Search public employee salaries: 5 things to know about our Payroll Project

The Dayton Daily News, Journal-News and Springfield News-Sun are committed to watching your tax dollars.

One effort that is central to this promise is our Payroll Project, as public employee payroll is the largest part of most government budgets.

In addition to our searchable database, our reporters analyze the data to reveal trends and help readers understand context related to our findings.

The employer for government agencies is the voting and taxpaying public. As with any other employer, the public has not just a right but a responsibility to know how much its employees are paid in the interest of good stewardship.

Here are five things to know about the Payroll Project:

1. Our searchable database includes hundreds of thousands of records dating back to 2014. You can search by agency, department and name. It now includes state employees and many local government employees through 2022. More will be added in coming weeks. Search the database here.

2. Our recent investigation into school superintendent contracts found that pay for top school officials has topped $200,000 at some districts, and superintendents get perks not available to teachers. Read the full story here.

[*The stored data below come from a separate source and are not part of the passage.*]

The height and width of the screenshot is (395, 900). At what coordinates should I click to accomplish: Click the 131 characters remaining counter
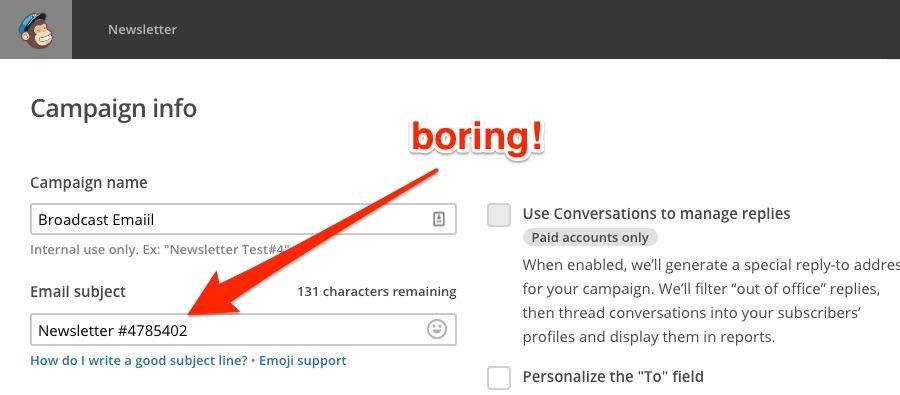pyautogui.click(x=377, y=292)
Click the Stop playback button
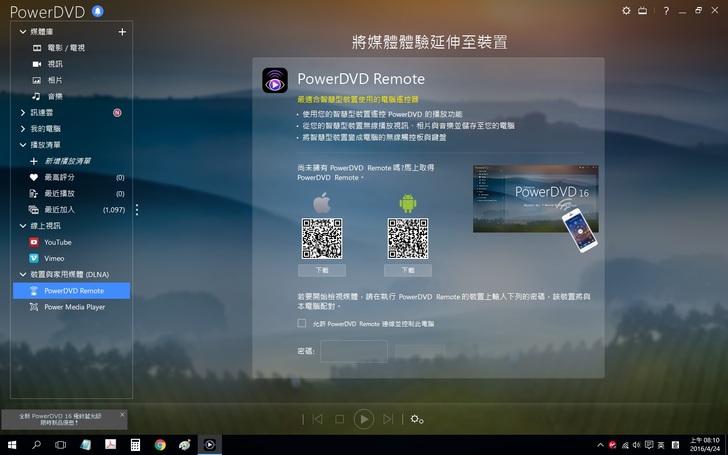The image size is (728, 455). [x=339, y=419]
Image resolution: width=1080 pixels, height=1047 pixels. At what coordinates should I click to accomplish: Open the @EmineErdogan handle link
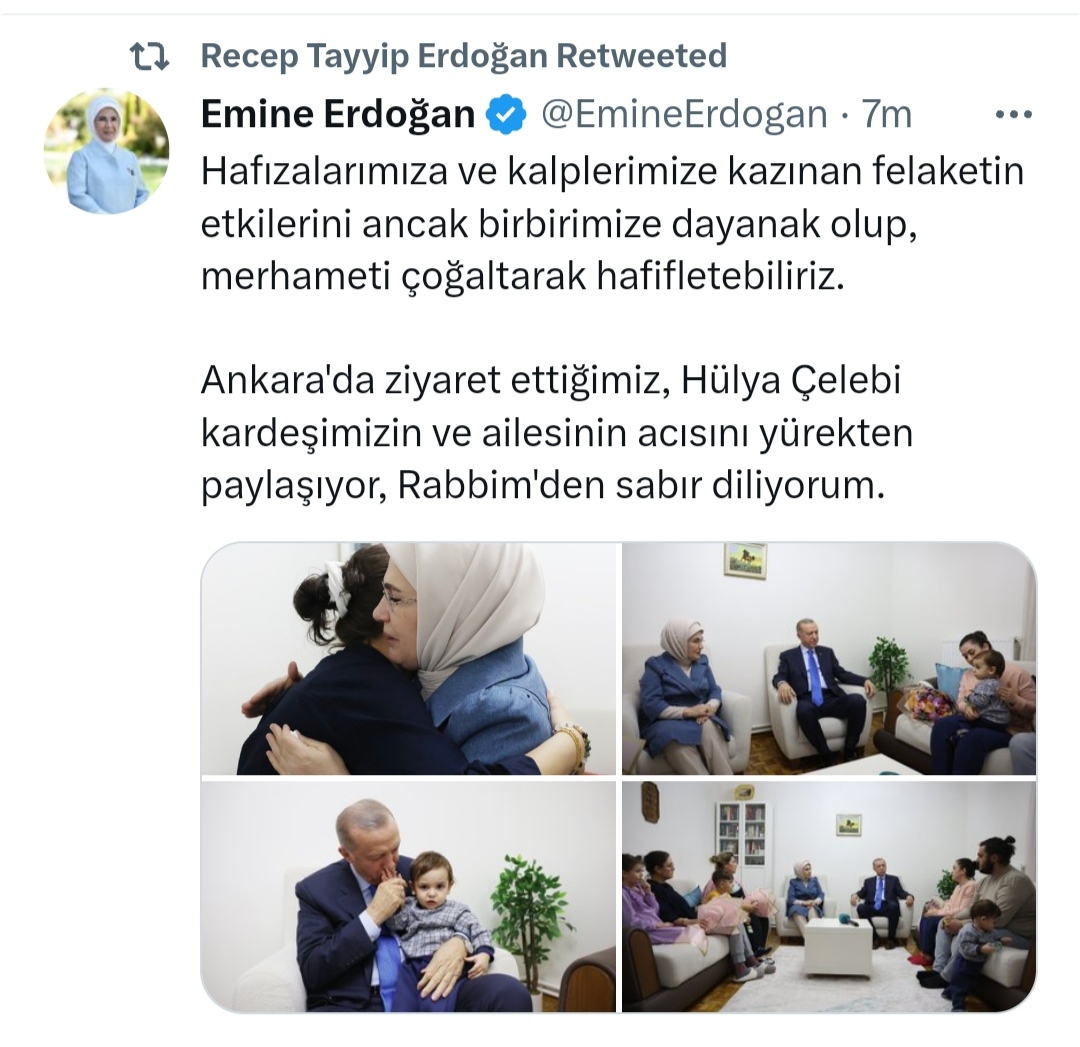pyautogui.click(x=684, y=114)
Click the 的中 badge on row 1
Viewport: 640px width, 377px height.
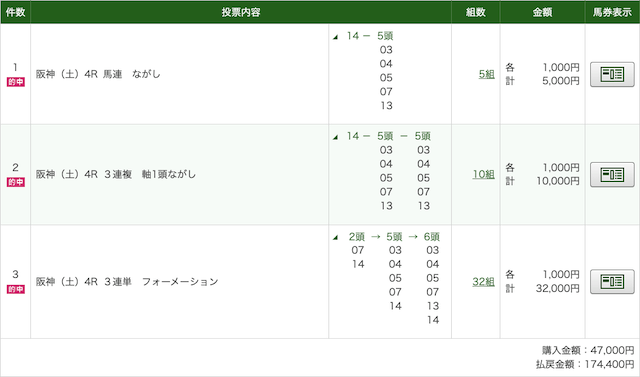coord(16,82)
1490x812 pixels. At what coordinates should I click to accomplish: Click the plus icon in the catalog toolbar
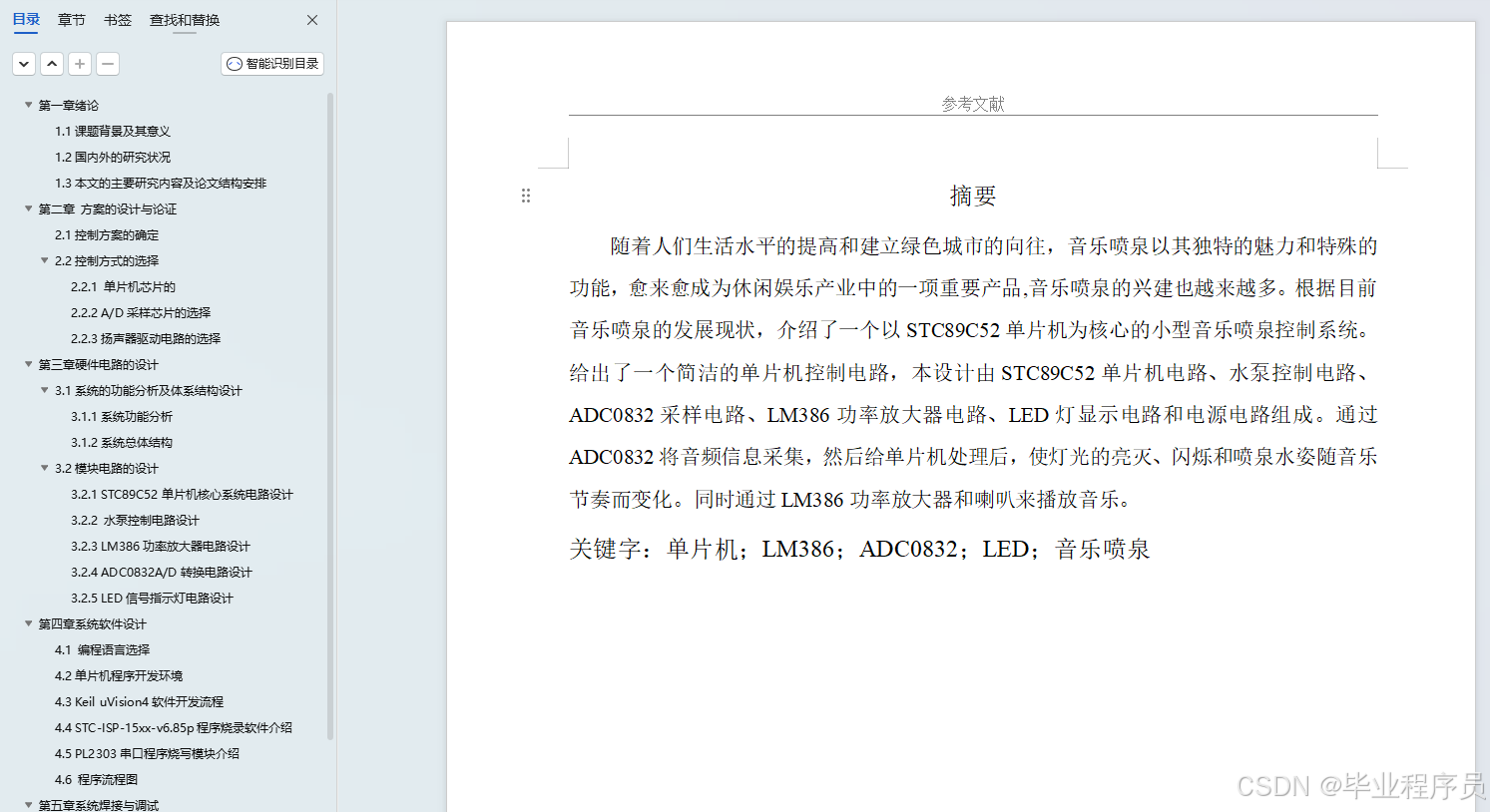pyautogui.click(x=79, y=63)
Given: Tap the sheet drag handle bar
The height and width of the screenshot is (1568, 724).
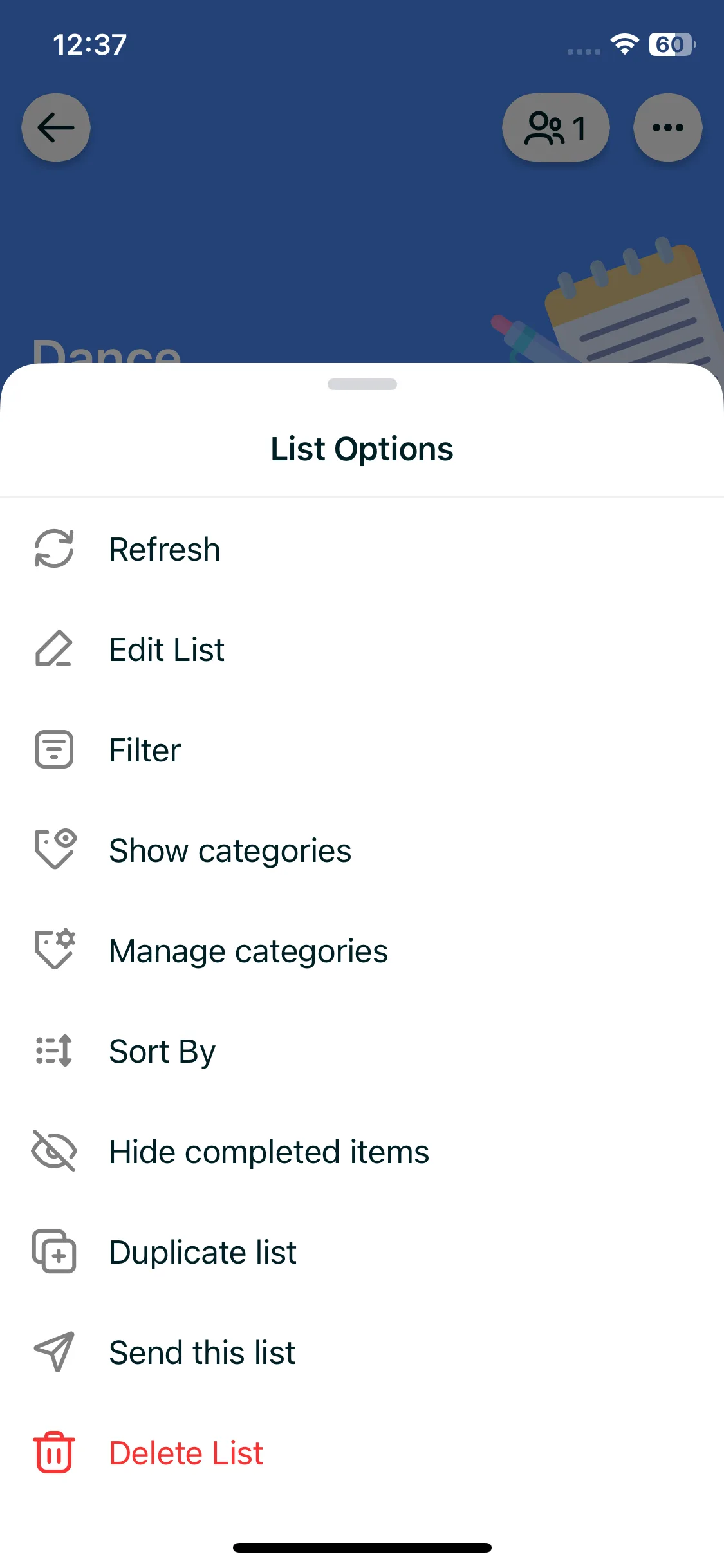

3. Previous Payroll Project investigations revealed county coroners pull in massive paychecks working multiple side jobs with other counties, including some they have contracts with as elected officials. The Ohio Ethics Commission says this practice “raises issues under the ethics law.”

4. Another investigation in recent years found that local governments are struggling to fill many jobs that come wisht six-figure pay. For example, the Greater Dayton Regional Transit Authority cut bus routes because of a shortage of drivers, despite some drivers making over $100,000. We also found Kettering’s police officers and firefighters are among the highest paid in the region.

5. The Payroll Project also examined benefits available to public employees that aren’t common in the private sector. This includes the ability to cash out large amounts of unused sick and vacation leave, which created a $444 million liability for the state of Ohio. Read that story here.